So last week I happened to take over part of the English teacher’s class while she had to step out. My class was occupied with their own work so I gave the high schoolers an option. Help me make posters (anchor charts) that I haven’t had time to make, or do some impromptu science and make your own glow sticks. It was absolutely hilarious watching them look at each other with the ‘I don’t know what do you wanna do’ looks on their faces. I could see that they both wanted to do the glow sticks but neither wanted to admit it. They really wanted me to tell them to do one or the other so that they could grudgingly agree. When I didn’t they didn’t know what to do. So they looked at each other until one finally said, “You wanna do glow sticks?” and the other responded, a little more quickly than she had meant to, “Oh ya good I wanted to do that too.” After she said it she tried to play it off and I knew that she had not meant to show such enthusiasm but I was glad to know they were excited.

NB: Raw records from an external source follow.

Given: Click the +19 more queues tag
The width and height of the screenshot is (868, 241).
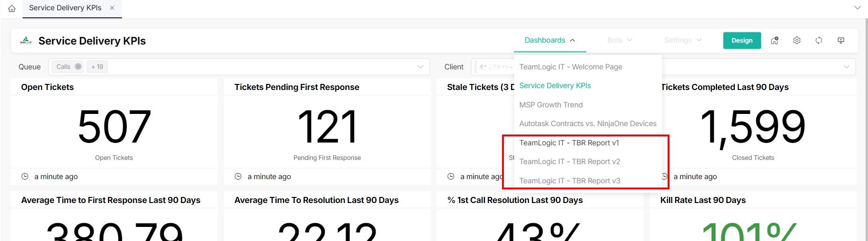Looking at the screenshot, I should coord(98,67).
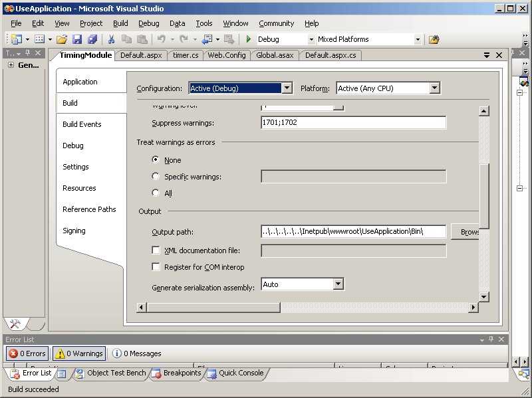This screenshot has height=398, width=532.
Task: Switch to the Web.Config tab
Action: pos(227,55)
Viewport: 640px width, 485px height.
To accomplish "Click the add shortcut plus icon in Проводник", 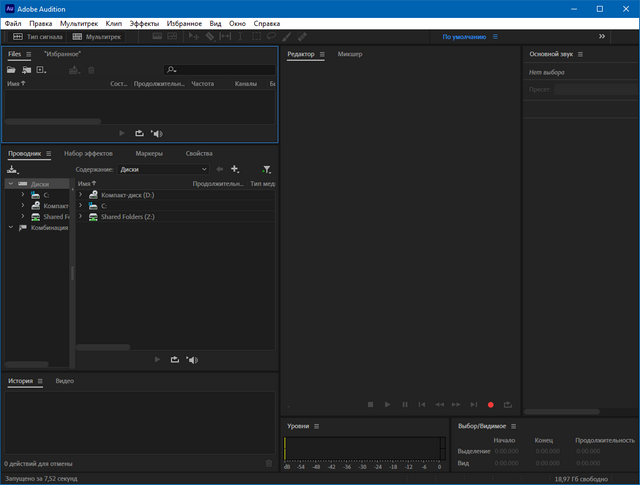I will pos(235,170).
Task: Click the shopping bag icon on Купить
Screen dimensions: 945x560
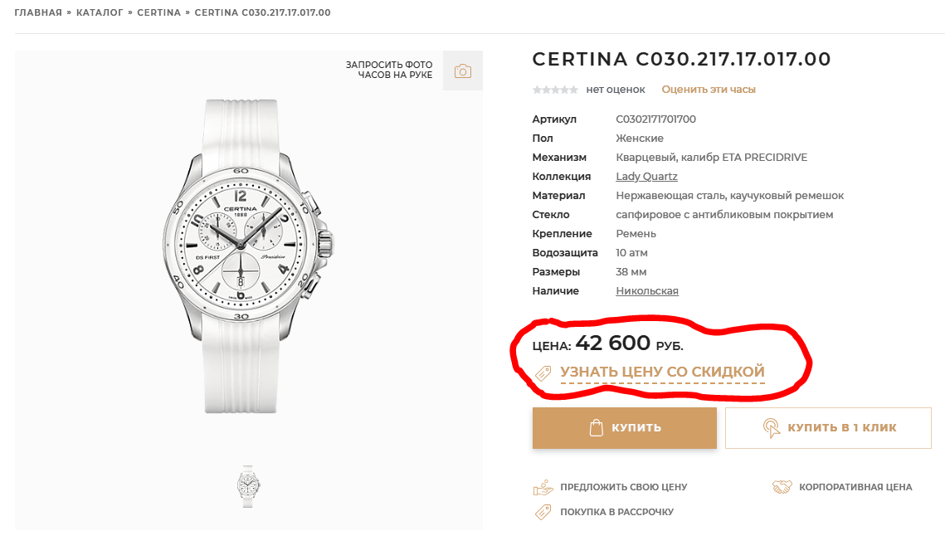Action: [x=596, y=428]
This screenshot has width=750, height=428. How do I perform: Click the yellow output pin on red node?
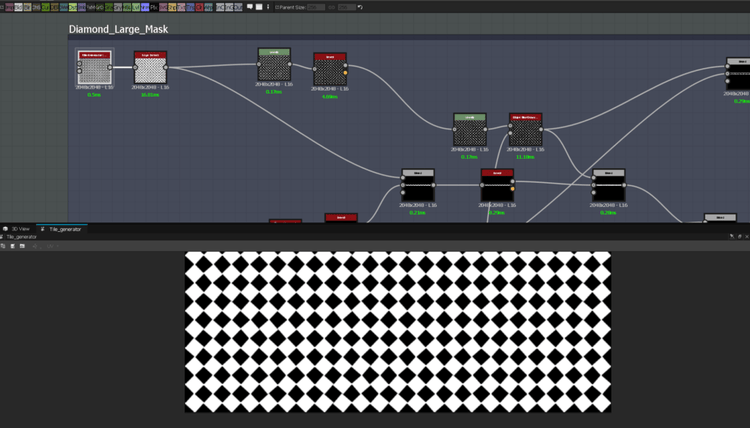click(x=346, y=73)
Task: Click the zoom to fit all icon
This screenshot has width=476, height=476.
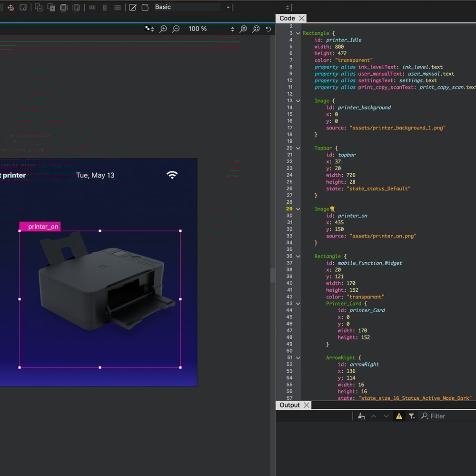Action: pos(244,29)
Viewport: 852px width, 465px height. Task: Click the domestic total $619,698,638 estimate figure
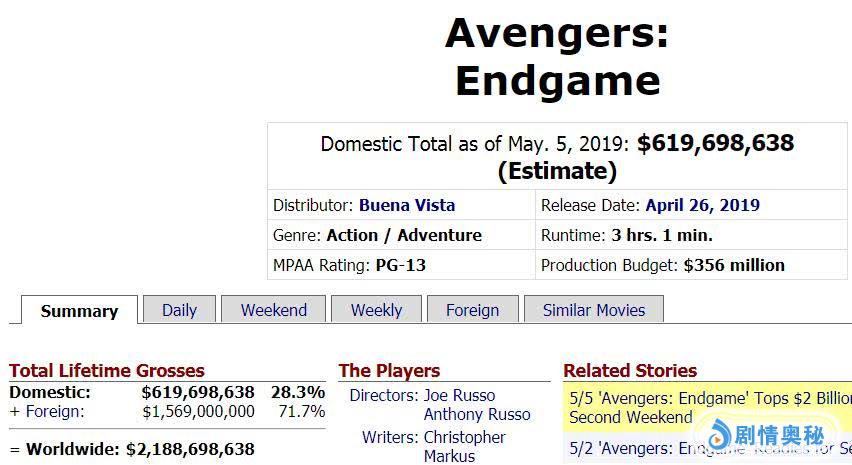[715, 143]
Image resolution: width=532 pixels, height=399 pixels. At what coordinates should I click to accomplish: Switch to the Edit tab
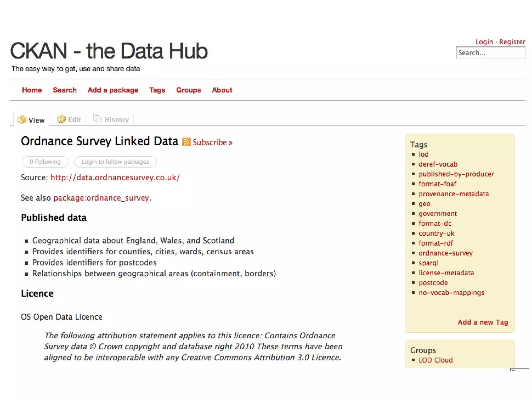click(69, 119)
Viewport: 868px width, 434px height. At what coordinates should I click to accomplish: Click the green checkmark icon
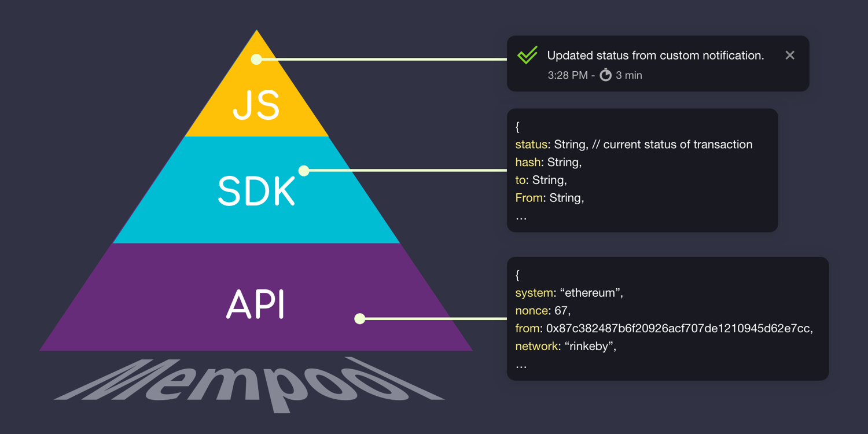coord(527,56)
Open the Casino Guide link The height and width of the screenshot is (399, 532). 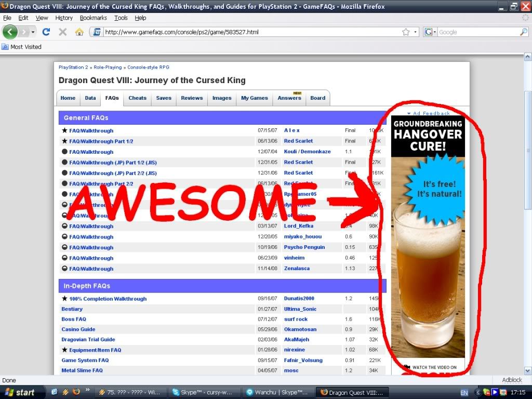coord(78,329)
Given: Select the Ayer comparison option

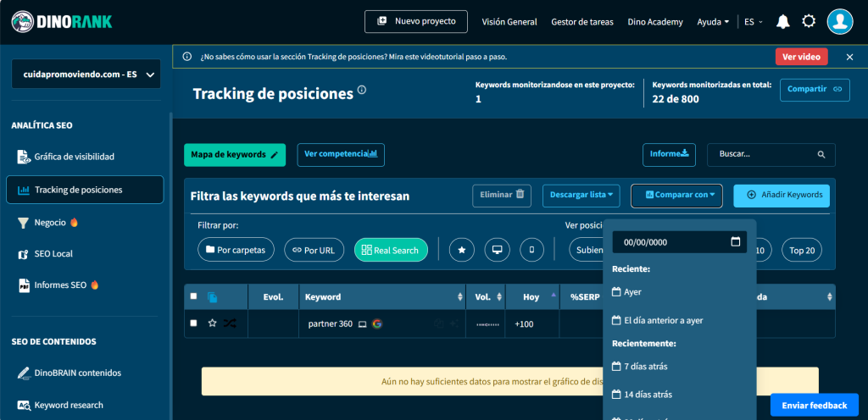Looking at the screenshot, I should (x=632, y=291).
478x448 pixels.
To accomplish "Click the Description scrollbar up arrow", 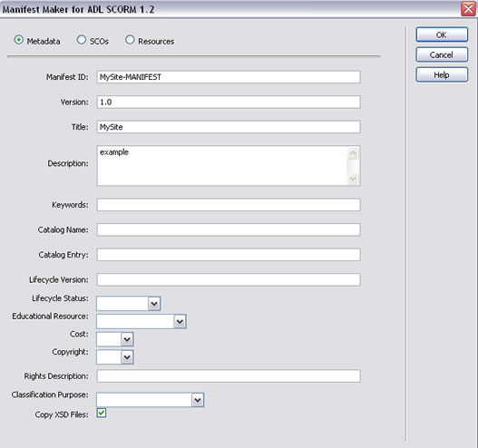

So I got them set with gloves and glasses and we papered the table. We got weighing paper and the chemicals and my digital scale and I gave them a list of weights. First I asked if they knew how to use the scale. “Yaaa. We Know!” was the response. Then after about a minute I showed them how to turn it on, zero it and switch to the correct units. They measured out the chemicals which are listed below for those who are interested in such things.

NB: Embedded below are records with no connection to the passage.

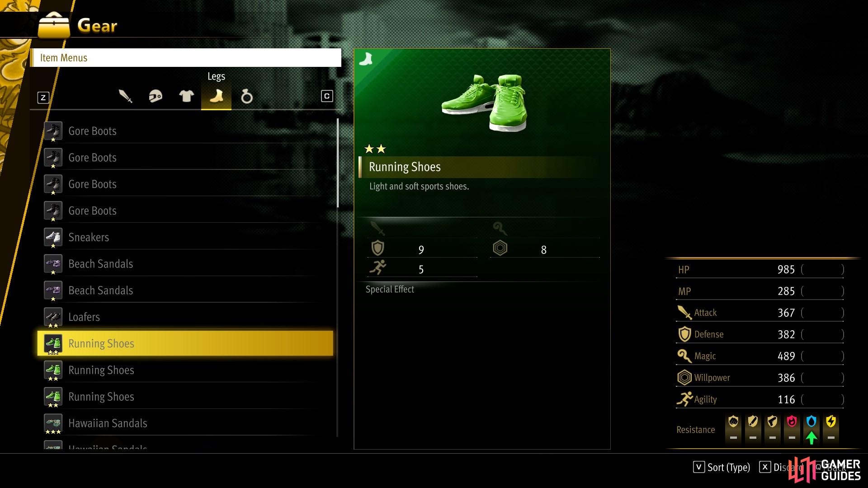Click the Gear toolbox icon

point(54,26)
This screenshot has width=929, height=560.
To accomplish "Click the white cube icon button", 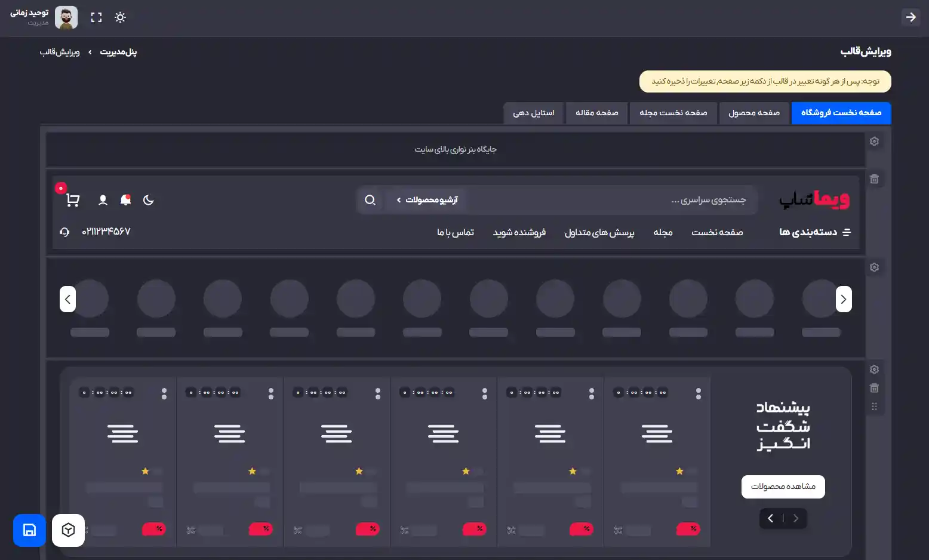I will pos(68,530).
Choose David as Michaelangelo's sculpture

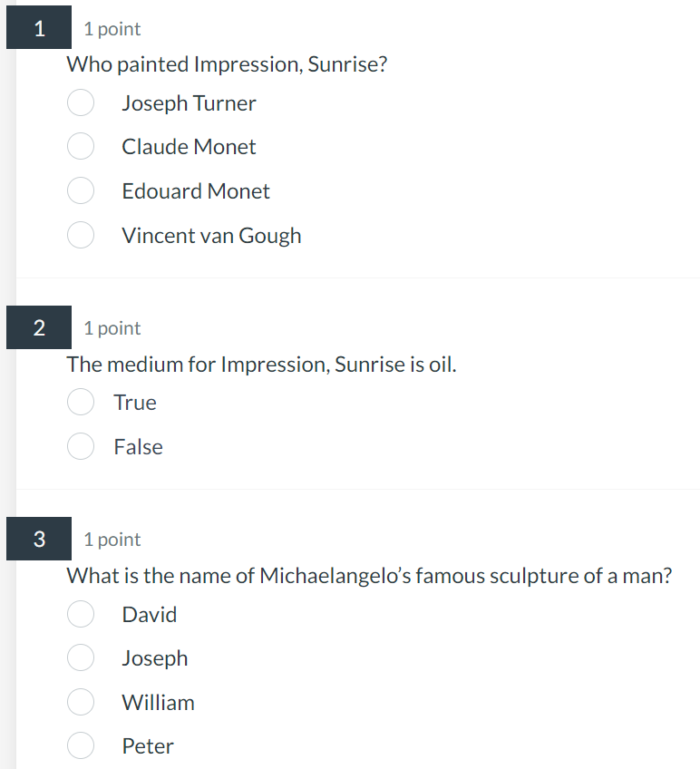[81, 614]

24g Sodium bicarbonate (baking soda)
4g Sodium carbonate (baking soda spread thin in a tin pan and cooked for an hour at 200F in an oven)
.5g ammonium carbonate (bakers ammonia) which smells really strongly and I think is the stuff in smelling salts.
Then there was another conversation as to how to measure liquids and mL and converting Liters to mL since the graduated cylinder only had mL not L. We added the above list to 1000ml (1L) of water from our filter.
Then in a separate container we added 50mL 3% H2O2 (hydrogen peroxide) and then we were just about ready.
Now you are supposed to have copper sulfate but the reaction is possible if you place the drops on a copper surface like that of a penny. The other problem we had was that the luminol was fairly old and there was some question if it was any good anymore. And the high schoolers also mentioned that they were not entirely sure of their measurements.
But we proceeded to try. We added a couple drops of each solution to the top of the penny (which we probably should have buffed first) and as feared nothing happened.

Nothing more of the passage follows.